Stenberg pointed Mythos at curl's approximately 176,000 lines of C code. The tool flagged 5 "confirmed" vulnerabilities. On closer inspection: 3 were already-documented limitations that aren't actual security flaws, 1 was what Stenberg classified as "just a bug," and 1 was a genuine vulnerability - rated low severity, scheduled to be patched in the June release. One real find from 176,000 lines isn't zero. But it's far from what the "too dangerous to release" positioning implied.

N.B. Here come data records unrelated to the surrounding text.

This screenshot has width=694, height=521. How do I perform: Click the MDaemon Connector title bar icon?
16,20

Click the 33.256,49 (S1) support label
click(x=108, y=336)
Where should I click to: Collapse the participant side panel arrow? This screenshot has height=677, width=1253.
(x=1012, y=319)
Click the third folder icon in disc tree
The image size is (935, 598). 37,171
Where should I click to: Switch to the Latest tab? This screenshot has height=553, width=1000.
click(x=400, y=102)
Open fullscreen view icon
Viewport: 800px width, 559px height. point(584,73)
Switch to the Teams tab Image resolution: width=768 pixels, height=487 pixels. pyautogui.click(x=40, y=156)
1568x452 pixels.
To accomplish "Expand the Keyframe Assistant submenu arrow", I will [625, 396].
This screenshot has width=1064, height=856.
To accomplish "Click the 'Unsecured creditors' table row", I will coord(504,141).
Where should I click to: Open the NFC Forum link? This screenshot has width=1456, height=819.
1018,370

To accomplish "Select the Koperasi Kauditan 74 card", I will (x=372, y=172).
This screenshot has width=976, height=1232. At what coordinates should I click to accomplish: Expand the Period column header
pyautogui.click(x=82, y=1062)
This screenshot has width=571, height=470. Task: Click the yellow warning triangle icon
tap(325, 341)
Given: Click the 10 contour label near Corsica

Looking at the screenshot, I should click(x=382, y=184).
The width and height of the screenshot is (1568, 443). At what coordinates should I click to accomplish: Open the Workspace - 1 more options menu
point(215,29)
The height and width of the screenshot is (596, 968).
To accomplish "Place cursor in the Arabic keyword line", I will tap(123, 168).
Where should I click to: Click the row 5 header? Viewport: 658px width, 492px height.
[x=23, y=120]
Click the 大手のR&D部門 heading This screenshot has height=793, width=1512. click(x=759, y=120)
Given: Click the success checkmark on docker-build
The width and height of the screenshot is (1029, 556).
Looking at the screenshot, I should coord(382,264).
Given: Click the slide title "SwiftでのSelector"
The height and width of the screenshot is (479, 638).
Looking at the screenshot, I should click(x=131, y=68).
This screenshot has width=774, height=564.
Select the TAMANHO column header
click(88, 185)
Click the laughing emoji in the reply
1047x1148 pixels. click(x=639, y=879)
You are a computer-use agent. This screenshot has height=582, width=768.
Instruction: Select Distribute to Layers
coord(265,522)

What Curl Has Already Survived
Context matters here. Curl is one of the most security-scrutinized open-source projects in existence. It has been through years of fuzzing (automated testing that throws random or malformed inputs at code looking for crashes or unexpected behavior), multiple professional security audits, and prior AI-assisted reviews. Those earlier tools already found "a dozen or more" CVEs - assigned identifiers that track real, confirmed security issues. Stenberg's argument isn't that Mythos found nothing. It's that Mythos performed about as well as the tools that came before it, on a codebase where most of the accessible vulnerabilities have already been extracted.
What the Firefox Number Actually Tells You
The 271 Firefox vulnerabilities figure dominated early Mythos coverage. Firefox is a vastly larger and more complex codebase than curl, which explains some of the volume difference. But the initial announcements didn't fully detail how many of those 271 findings were novel versus already known, high severity versus informational, or exploitable without user interaction. Big numbers in security research require that breakdown to be meaningful.
Stenberg's curl test provides exactly that context in miniature - and the ratio (5 flagged, 1 real, all low severity) suggests Mythos's false-positive rate and practical yield are closer to the existing industry baseline than the launch framing suggested. His published findings conclude there is "no evidence that this setup finds issues to any particular higher or more advanced degree than the other tools have done before Mythos."
Anthropaic has not publicly responded to Stenberg's results. Mythos remains in limited access. For teams evaluating AI security tools, Stenberg's test is a useful calibration point: on a mature, heavily audited codebase, Mythos performed like a competent tool, not a category-defining one.